Exercise instructions: A faithful copy of every entry, with the pictures removed, is what is needed here.

Given data:
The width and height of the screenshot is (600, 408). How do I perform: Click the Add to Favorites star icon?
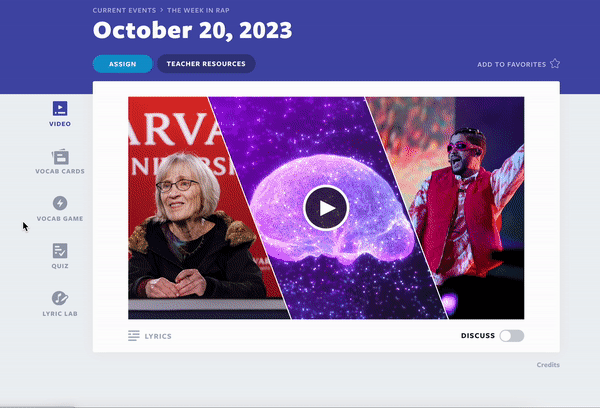555,64

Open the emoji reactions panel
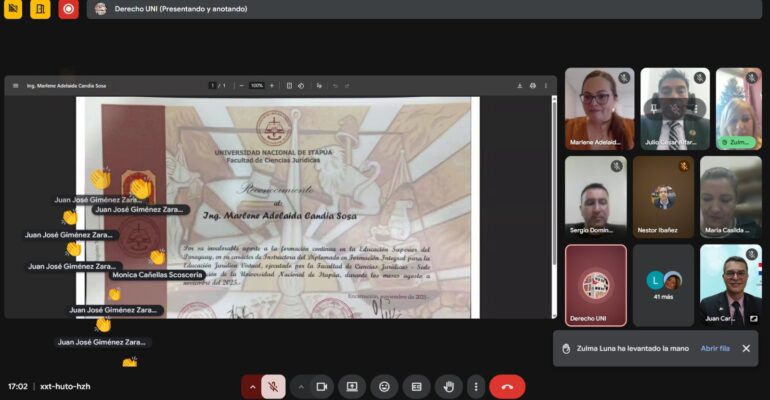click(384, 387)
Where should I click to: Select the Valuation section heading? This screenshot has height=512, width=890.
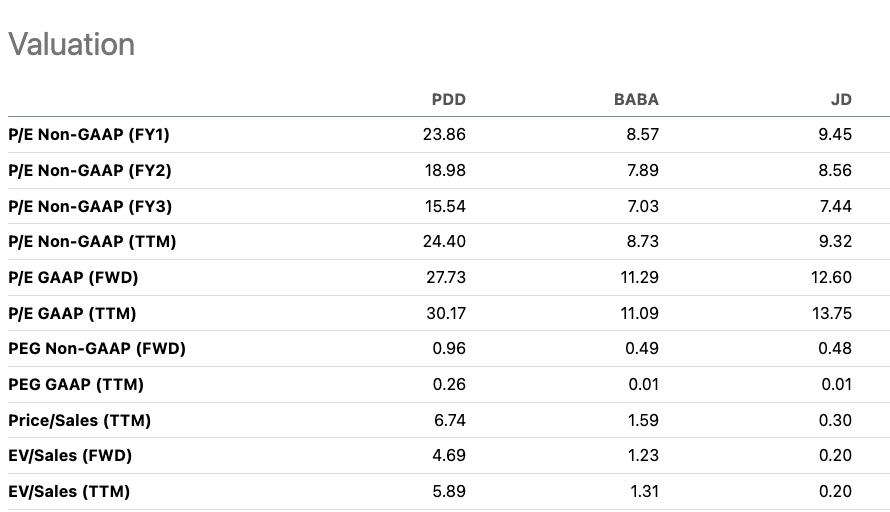click(72, 44)
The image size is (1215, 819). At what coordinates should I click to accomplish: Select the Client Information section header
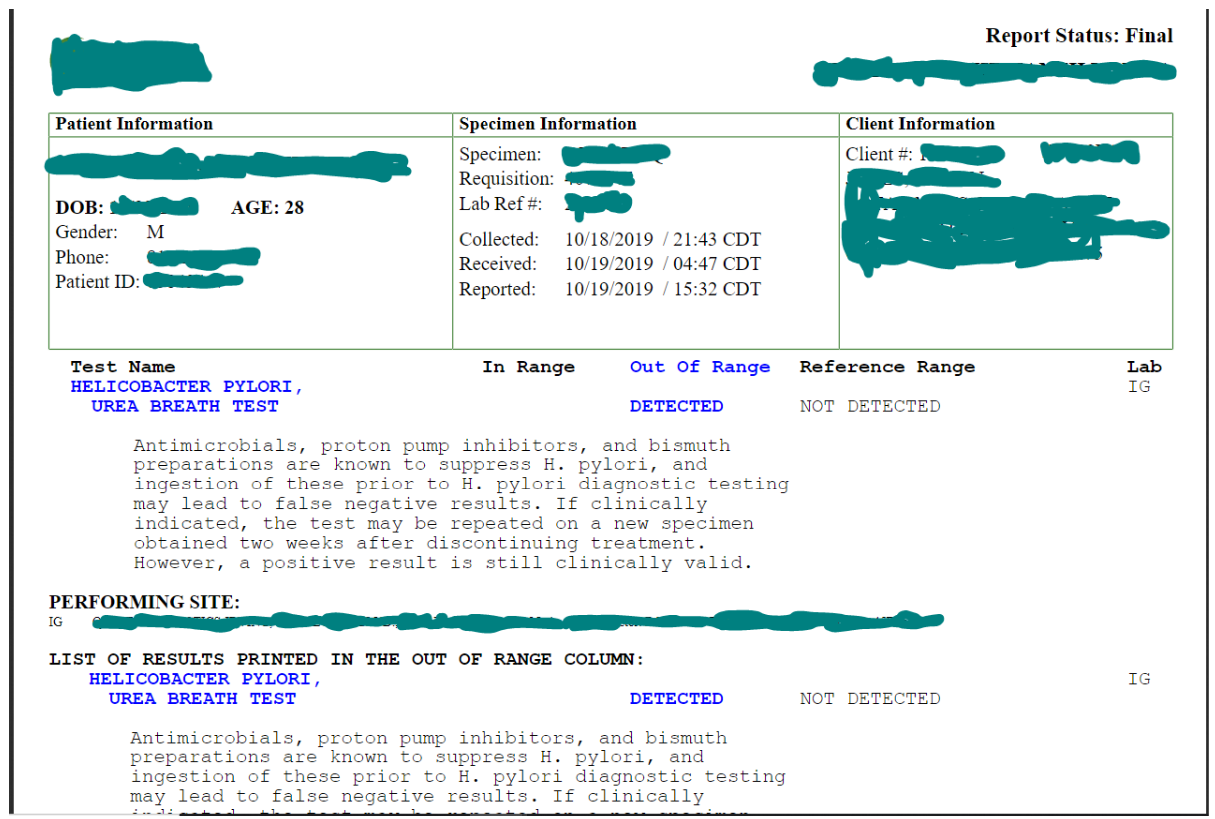[920, 124]
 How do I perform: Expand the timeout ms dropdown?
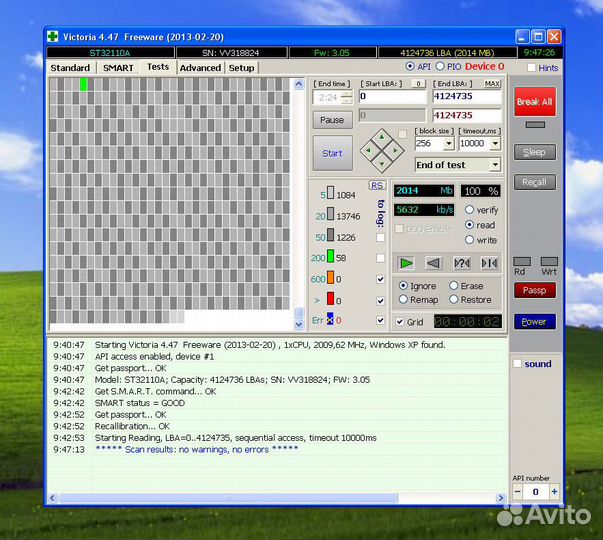(x=494, y=144)
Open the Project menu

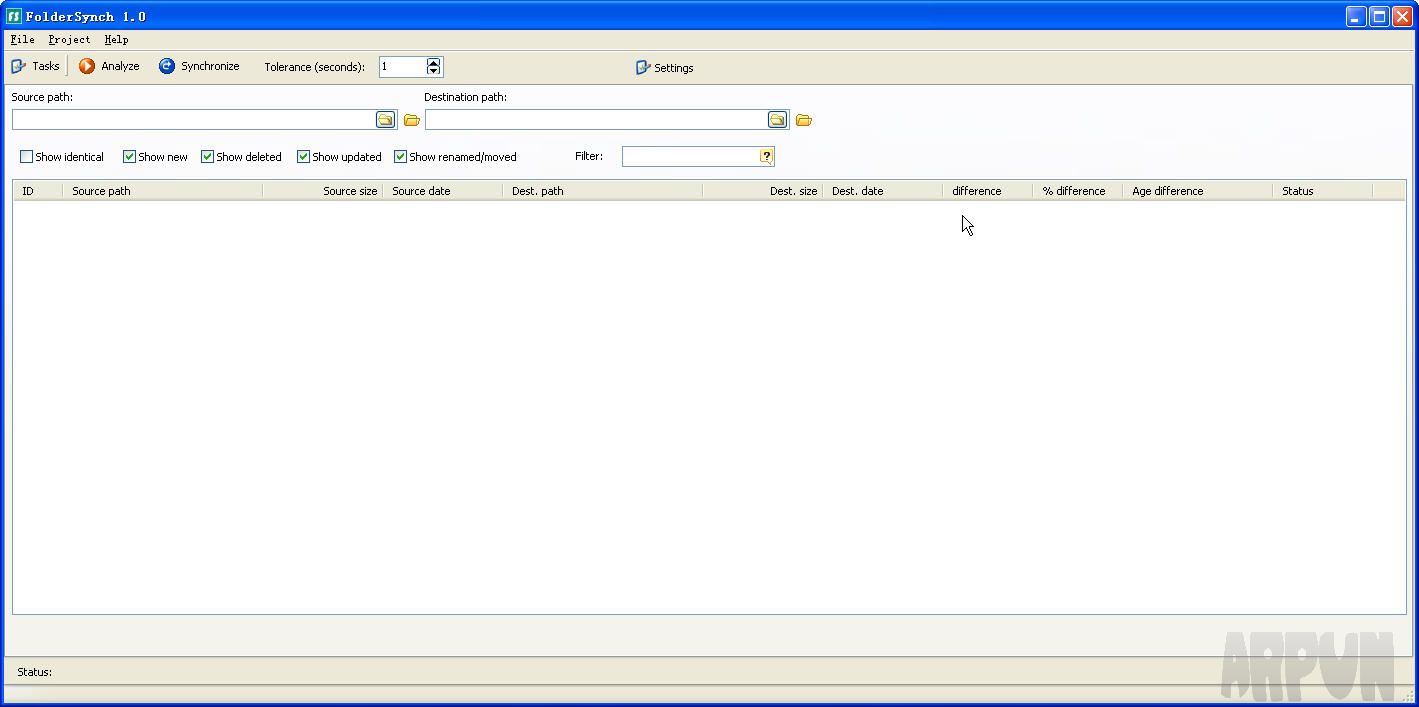pos(69,40)
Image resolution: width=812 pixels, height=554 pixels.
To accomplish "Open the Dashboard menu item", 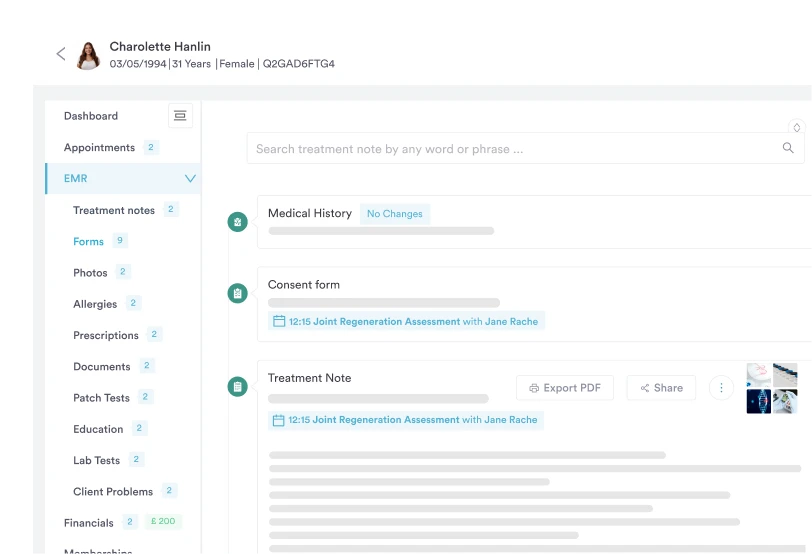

Result of this task:
The width and height of the screenshot is (600, 408). How do I perform: Click the Add to Favorites star icon?
555,64

Open the emoji reactions panel
click(384, 387)
Where should I click to: Select the Valuation section heading? This screenshot has height=512, width=890.
click(72, 44)
The image size is (1215, 819). At what coordinates should I click to accomplish: Select the Client Information section header
[920, 124]
 How do I perform: Expand the timeout ms dropdown?
(x=494, y=144)
Open the Project menu

pos(69,40)
Image resolution: width=812 pixels, height=554 pixels.
To accomplish "Open the Dashboard menu item", 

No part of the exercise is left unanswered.